Provided text =>
○ ○ ○
29.1 Order and Consistency [atomics.order]

Add a new sub-clause with the following paragraphs.

The enumeration memory_order specifies the detailed regular (non-atomic) memory synchronization order as defined in [the new section added by N2334 or its adopted successor] and may provide for operation ordering. Its enumerated values and their meanings are as follows.

  • memory_order_relaxed

The operation does not order memory.

  • memory_order_release

Performs a release operation on the affected memory locations, thus making regular memory writes visible to other threads through the atomic variable to which it is applied.

  • memory_order_acquire

Performs an acquire operation on the affected memory locations, thus making regular memory writes in other threads released through the atomic variable to which it is applied, visible to the current thread.

  • memory_order_acq_rel

The operation has both acquire and release semantics.

  • memory_order_seq_cst

The operation has both acquire and release semantics, and in addition, has sequentially-consistent operation ordering.

Lower in the proposal:

bool A::compare_swap( C& expected, C desired,
        memory_order success, memory_order failure ) volatile

where one can specify memory order for the CAS.


My understanding is that “memory_order_acq_rel” will only necessarily synchronize those memory locations which are needed for the operation, while other memory locations may remain unsynchronized (it will not behave as a memory fence).
○ ○ ○
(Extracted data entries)
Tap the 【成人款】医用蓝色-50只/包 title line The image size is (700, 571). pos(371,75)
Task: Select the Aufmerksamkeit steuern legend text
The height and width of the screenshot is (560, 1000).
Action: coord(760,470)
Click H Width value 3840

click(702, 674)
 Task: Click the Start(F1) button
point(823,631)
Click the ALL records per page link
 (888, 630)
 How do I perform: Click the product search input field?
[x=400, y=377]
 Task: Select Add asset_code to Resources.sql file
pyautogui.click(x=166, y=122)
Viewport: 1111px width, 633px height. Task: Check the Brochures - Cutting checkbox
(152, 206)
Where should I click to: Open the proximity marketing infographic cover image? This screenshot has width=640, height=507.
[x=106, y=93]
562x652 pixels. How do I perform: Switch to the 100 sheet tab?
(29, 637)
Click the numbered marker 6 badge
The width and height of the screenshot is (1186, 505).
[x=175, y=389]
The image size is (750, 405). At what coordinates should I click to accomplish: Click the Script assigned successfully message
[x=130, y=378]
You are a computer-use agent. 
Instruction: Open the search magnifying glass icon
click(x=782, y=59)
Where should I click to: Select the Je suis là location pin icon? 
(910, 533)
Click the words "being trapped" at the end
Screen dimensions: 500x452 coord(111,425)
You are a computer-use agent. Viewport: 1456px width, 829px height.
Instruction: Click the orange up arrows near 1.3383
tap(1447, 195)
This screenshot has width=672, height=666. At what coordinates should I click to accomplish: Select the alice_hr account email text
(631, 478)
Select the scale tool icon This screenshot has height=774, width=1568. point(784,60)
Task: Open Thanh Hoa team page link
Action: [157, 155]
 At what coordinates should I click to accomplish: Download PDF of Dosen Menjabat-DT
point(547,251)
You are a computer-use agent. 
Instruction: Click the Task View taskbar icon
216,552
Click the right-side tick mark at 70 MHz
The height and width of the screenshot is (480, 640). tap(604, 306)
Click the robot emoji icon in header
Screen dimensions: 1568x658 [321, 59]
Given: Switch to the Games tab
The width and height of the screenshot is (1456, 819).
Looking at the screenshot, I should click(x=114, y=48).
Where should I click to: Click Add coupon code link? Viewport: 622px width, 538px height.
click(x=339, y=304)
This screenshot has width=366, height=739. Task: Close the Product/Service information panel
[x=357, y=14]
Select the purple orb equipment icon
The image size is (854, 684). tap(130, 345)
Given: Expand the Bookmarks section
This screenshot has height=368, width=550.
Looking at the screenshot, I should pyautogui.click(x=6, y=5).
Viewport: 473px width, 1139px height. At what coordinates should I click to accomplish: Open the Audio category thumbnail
○ ○ ○
Set down word for word the part of the text on memory ordering that begins with the words "Performs a release" and ends after "and release semantics.".

Performs a release operation on the affected memory locations, thus making regular memory writes visible to other threads through the atomic variable to which it is applied.

  • memory_order_acquire

Performs an acquire operation on the affected memory locations, thus making regular memory writes in other threads released through the atomic variable to which it is applied, visible to the current thread.

  • memory_order_acq_rel

The operation has both acquire and release semantics.